- **EXERCISE DETAILS**
Only what runs from the line with "Given: Select the z-ai/glm-5 model name" to the end of the data should appear in the answer, exactly as written and without pictures.

(EXERCISE INPUT)

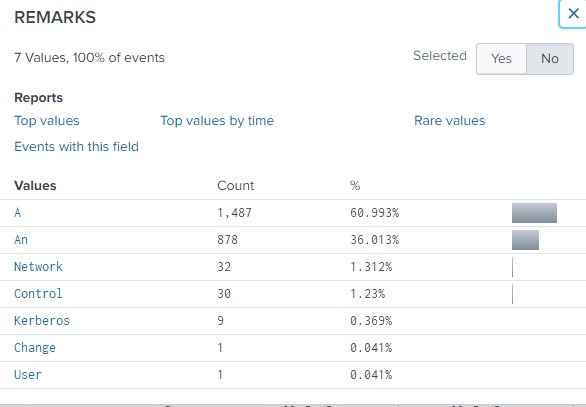Select the Network value
The image size is (586, 407).
click(38, 266)
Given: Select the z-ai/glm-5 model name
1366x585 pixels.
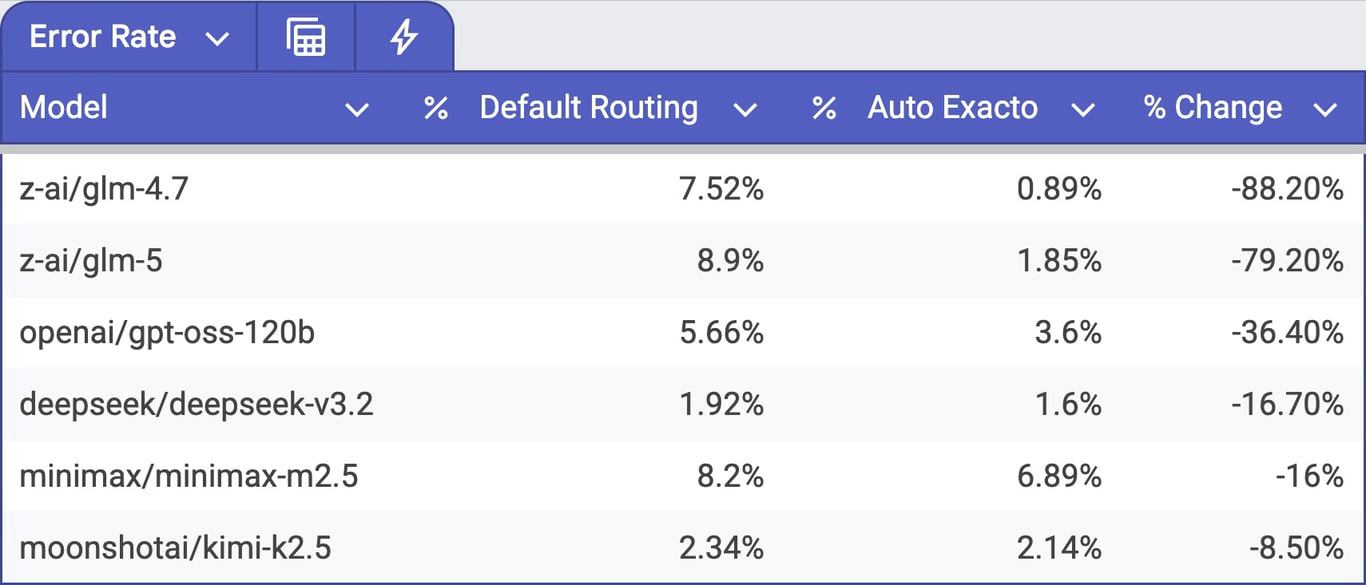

(End EXERCISE INPUT)

- **EXERCISE ANSWER**
Given: Select the z-ai/glm-5 model name
1366x585 pixels.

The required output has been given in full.